WHAT IS REQUIRED =>
Using the entries below, give the count of lines that hold "elespectador". Say nothing besides the number.

** Opening DATASET RECORDS block **

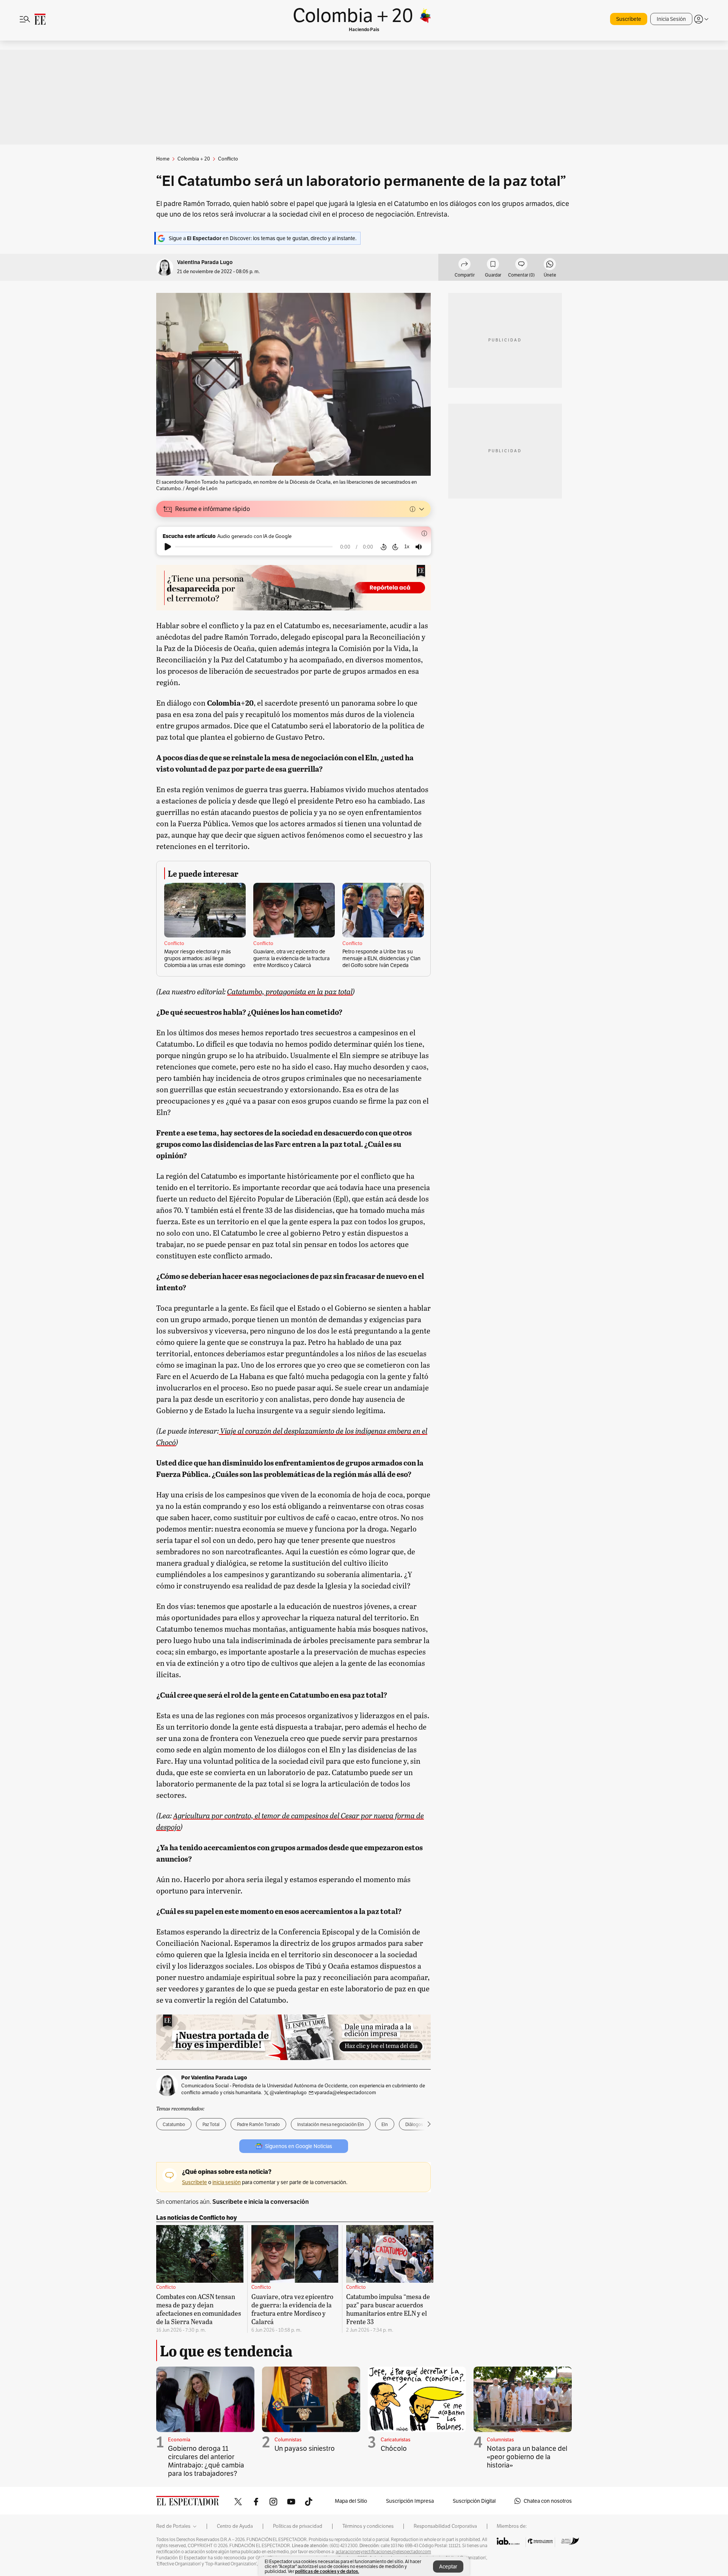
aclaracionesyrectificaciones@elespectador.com (383, 2551)
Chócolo (394, 2448)
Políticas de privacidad (297, 2526)
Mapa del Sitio (351, 2500)
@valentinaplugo (289, 2092)
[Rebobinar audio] (383, 546)
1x (407, 546)
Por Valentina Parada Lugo (214, 2077)
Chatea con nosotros (548, 2500)
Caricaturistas (395, 2439)
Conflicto (174, 943)
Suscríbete (628, 19)
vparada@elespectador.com (345, 2092)
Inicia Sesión (671, 19)
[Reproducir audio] (167, 546)
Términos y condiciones (368, 2526)
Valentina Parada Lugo (205, 262)
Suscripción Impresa (410, 2500)
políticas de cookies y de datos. (327, 2571)
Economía (179, 2439)
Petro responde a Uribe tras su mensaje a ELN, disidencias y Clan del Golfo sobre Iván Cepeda (381, 958)
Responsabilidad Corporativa (445, 2526)
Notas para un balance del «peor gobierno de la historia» (527, 2456)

** Closing DATASET RECORDS block **

YOUR SOLUTION =>
2